Anyone with even the faintest memory of the 2010 post-election debacle that resulted in a hung parliament with Prime Minister Julia Gillard and Opposition Leader Tony Abbott fighting for scraps in an effort to form a minority government, will probably know that what’s to come is anything but routine.
It’s easy to get caught up in the post-election circus of watching a party striving to form a minority government, and there will be many false reports and seemingly endless speculation about what’s going on behind the scenes and big questions about “who will ‘powerbroker/kingmaker’ Senator Nick Xenophon support?”
And if the three tumultuous years of the Gillard government are anything to go by, there will be endless calls for Prime Minister Malcolm Turnbull, should he form government, (or Opposition Leader Bill Shorten, should luck side with him) to call an early election in a bid to get a more decisive result, whether or not that leads to the Coalition being turfed back into opposition.
But if the Coalition isn’t able to secure the 76 seats that pundits believe is theoretically the most it can get from this result, the dilemma now rests on the shoulders of the Independents and the new third party MPs to decide who they will support.
Again, a repeat of Tony Windsor, Rob Oakeshott and Andrew Wilkie’s controversial decision to back the Labor government in 2010. Bob Katter backed the Coaliton.
While this is all happening at the very top as MPs scramble for some kind of stability to form something that at least faintly resembles a cohesive government, what’s going on in the executive levels and the unelected bureaucracy of the federal government?

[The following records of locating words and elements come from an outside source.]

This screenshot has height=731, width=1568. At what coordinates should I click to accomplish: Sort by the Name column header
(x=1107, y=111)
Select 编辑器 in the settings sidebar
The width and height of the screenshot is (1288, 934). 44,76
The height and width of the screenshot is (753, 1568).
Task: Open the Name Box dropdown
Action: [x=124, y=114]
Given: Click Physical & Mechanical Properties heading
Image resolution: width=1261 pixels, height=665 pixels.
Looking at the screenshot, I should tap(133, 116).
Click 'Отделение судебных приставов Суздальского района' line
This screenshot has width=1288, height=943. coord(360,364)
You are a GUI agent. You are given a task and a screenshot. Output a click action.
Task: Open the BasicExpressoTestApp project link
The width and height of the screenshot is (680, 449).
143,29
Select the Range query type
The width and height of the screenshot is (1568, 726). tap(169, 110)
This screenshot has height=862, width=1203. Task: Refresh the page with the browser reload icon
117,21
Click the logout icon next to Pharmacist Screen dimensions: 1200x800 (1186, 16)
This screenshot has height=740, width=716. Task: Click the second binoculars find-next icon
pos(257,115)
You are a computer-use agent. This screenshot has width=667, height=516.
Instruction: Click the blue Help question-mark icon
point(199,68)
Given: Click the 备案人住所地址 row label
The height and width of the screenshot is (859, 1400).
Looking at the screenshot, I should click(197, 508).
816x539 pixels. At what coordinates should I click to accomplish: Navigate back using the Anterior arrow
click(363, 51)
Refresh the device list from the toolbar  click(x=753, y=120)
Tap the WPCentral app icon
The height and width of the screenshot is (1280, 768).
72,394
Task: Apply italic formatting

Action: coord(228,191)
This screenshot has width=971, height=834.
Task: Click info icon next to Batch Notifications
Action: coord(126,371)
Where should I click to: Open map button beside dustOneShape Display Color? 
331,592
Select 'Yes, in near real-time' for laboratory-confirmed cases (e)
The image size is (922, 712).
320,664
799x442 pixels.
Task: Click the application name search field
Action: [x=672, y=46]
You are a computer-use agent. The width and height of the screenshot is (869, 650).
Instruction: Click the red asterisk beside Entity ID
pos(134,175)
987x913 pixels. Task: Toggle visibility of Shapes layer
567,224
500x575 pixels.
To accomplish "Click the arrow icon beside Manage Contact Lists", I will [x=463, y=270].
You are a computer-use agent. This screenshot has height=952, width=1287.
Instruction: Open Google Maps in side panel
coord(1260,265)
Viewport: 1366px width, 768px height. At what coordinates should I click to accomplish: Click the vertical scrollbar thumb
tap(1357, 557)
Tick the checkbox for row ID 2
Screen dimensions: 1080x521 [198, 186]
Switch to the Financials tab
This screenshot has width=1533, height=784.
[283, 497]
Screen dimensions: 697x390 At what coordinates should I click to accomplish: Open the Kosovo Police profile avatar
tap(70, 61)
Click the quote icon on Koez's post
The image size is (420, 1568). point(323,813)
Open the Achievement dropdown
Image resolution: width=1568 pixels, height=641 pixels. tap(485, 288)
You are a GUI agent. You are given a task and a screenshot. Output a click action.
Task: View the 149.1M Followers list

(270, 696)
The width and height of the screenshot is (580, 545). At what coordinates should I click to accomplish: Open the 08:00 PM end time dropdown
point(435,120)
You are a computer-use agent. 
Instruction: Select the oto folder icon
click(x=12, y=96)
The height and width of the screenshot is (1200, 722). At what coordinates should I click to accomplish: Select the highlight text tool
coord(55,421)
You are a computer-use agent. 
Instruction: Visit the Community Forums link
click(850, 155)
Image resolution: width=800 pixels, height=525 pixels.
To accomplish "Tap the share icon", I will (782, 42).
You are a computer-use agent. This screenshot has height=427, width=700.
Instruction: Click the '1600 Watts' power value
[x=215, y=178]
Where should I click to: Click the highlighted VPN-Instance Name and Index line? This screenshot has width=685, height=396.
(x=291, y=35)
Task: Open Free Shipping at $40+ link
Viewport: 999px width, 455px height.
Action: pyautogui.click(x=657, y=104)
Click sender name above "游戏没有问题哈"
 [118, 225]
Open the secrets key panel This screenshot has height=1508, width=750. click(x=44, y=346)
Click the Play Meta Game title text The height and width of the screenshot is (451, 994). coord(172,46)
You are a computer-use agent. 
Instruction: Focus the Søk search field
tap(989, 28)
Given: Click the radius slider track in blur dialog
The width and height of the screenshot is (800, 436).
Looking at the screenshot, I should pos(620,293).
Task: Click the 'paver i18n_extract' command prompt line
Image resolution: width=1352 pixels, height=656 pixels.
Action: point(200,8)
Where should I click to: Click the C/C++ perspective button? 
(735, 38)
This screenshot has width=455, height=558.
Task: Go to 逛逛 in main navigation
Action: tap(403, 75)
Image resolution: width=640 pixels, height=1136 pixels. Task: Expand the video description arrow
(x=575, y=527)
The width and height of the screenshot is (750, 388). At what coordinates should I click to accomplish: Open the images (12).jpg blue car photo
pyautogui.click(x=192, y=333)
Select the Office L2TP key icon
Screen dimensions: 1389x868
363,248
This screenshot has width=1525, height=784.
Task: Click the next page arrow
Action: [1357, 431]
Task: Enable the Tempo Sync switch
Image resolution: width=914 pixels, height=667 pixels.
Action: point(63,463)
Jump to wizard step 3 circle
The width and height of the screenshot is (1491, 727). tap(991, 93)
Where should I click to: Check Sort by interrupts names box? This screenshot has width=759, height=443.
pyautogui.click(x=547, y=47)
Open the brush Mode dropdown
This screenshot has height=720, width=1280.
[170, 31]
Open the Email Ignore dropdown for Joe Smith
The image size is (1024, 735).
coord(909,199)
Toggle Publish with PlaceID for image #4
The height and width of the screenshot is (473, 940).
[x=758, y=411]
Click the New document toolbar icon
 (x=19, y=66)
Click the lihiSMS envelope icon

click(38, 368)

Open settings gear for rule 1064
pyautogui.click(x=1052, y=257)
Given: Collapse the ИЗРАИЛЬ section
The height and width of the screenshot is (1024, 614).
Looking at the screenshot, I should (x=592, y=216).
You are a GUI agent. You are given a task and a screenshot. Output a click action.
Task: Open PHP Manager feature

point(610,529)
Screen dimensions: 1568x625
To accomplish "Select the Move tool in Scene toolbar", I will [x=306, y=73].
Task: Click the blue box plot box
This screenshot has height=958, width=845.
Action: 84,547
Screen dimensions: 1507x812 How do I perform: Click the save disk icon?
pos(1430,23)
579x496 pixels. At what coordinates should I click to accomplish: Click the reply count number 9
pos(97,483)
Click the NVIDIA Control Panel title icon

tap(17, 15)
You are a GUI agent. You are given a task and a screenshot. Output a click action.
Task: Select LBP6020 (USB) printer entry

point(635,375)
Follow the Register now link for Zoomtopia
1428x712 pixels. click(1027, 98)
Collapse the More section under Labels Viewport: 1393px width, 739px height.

Well not a lot changes at this level. In fact, you could say that the chaos is mainly isolated to the Parliament. And even that won’t last for long, if Julia Gillard’s several weeks of negotiating with the Independents in 2010 is any kind of benchmark to follow.
In a more amusing observation from that year, Channel 10’s The 7pm Project noted that it had been a couple of weeks “without a federal government” so to speak (and we’re just paraphrasing here), and the country seems to be working just fine without it.
That’s one that should resonate with not only the public, but also with business leaders and government personnel because the MPs in the federal government don’t control everything – mainly their responsibility is coming up with a big picture direction for the nation, as well as passing and executing Commonwealth legislation.
While that’s all happening, the federal bureaucracy, as well as state governments and local governments across Australia are essentially operating as if nothing unusual is really happening at the very top.
The key decision makers in the executive hierarchy still need to go through the usual duties of procurement processes that define their roles on a daily basis.
In fact, since the election, there are still swaths of public notices from state and local government authorities calling for tenders, announcements of grants, and new public works projects. And there are already existing ongoing projects that are still releasing tender notices for private sector companies to take interest in.
The news media likes to exaggerate the federal Parliament’s latest dilemma into a bigger issue than it is in order to generate a more dramatic narrative – some have even made comparisons to Brexit (just chew on that one for a minute), and the wider global populist rejection of the elite establishment, which has manifested in the popularity of Donald Trump and his nomination for the presidency in the United States.
But it’s nothing that Australia hasn’t seen before. The so-called “uncertainty” isn’t as conclusive as TV talking heads like to suggest.
As GovNews has noted in our previous article about the 2016 election, no matter which party wins this dogfight, big projects are still on the horizon that will attract a raft of competition from the private sector.
With a minority government potentially in charge? Those key procurement decisions at the executive level still need to be made, so even then nothing really changes.
In local, state and federal government, it’s business as usual.